Russia back to pre-pandemic level
Russia suffered a relatively small contraction in 2020, and the EBRD forecasts output will grow by 4.3% this year amid the ongoing broad-based recovery, before falling back to 3% in 2022. The main driver will be public spending programmes facilitated by higher commodity revenues.
The Russian economy already returned to its pre-pandemic level by the second quarter of 2021. “Mining activity was strong, and retail sales recovered rapidly following the easing of virus-related restrictions, driven by tighter labour market conditions and rapid retail credit growth. Although there were some signs of slowing in the mining sector at the start of the third quarter, retail sales have remained robust and higher OPEC+ oil production quotas should support mining output in the coming months,” commented the report.
It also noted a shift in priorities of the Russian authorities towards growth and social welfare, with “well-targeted” social expenditure measures reintroduced ahead of September’s DUMA elections. The authorities have also sought to protect the public from inflation with food price caps and export restrictions and duties.
Across the EBRD’s Eastern Europe and the Caucasus region – comprising the three South Caucasus countries plus Belarus, Ukraine and Moldova – output is anticipated to grow by 3.6% in 2021 and 2.9% in 2022. In Azerbaijan in particular, rising oil and gas prices have resulted in a stronger than expected recovery.
Ukraine’s economy continued its decline in the first quarter of 2021, only reviving modestly in the second quarter wth growth of 5.7% y/y. This was attributed to driven by double-digit growth of household consumption and investment, and supported by a strong rise in the prices of major export products like cereals and iron.
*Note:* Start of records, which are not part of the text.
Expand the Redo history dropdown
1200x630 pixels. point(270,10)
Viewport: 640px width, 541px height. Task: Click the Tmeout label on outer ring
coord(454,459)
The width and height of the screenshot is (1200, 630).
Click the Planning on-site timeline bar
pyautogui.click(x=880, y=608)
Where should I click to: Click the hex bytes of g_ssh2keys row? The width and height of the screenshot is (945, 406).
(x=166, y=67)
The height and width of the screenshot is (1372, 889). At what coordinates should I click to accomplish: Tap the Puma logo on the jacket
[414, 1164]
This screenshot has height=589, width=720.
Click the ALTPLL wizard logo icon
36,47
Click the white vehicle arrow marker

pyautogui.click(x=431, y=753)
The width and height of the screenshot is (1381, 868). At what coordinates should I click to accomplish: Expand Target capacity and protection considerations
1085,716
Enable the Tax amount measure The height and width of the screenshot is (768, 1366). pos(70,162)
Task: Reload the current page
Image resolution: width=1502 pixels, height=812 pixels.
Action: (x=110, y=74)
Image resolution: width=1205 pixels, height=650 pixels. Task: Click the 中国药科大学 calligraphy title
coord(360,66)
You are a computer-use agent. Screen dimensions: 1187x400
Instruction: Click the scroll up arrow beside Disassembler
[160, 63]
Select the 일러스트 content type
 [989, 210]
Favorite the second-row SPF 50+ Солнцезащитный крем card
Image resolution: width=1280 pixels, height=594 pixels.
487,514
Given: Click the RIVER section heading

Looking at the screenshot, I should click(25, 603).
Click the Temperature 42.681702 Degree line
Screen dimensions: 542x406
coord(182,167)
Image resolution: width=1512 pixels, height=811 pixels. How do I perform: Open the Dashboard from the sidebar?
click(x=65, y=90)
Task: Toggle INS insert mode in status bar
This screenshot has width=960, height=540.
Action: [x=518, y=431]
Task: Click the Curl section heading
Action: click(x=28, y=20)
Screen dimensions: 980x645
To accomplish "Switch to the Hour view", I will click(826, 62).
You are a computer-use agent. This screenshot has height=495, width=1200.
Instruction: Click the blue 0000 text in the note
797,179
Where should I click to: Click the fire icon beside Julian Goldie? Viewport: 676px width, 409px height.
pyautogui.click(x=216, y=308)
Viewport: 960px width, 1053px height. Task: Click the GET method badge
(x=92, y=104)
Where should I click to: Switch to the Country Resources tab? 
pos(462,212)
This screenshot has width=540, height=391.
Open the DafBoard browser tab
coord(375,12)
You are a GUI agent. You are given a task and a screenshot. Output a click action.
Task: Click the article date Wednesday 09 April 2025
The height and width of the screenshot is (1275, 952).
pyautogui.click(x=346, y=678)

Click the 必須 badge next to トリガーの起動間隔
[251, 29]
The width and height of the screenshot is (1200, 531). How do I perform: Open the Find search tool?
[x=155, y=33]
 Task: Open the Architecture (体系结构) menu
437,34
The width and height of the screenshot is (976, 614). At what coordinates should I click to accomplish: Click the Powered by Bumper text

A strong harvest and further normalisation of business activities is set to support the recovery in the second half of the year.
Growth in the Central Asia region is forecast at 4.9% this year and 4.8% in 2022, with higher commodity prices and recovering remittances the main contributing factors.
The region’s largest economy, Kazakhstan, expanded by 3.0% in the first eight months of 2021, and the economy is forecast to grow by 3.6% in 2021 and 3.8% in 2022. "Growth will be led by stronger external demand and continued fiscal stimulus measures supporting domestic consumption. Downside risks relate to the COVID-19 pandemic continuing to disrupt trade and economic activities,” the EBRD noted.
Uzbekistan reported real GDP growth of 6.9% y/y in the first three quarters of 2021, as agriculture, industry and particularly services all grew strongly.
The EBRD is also active in the Southern and Eastern Mediterranean, where output is expected to grow by 4.2% in 2021, accelerating to 4.4% in 2022.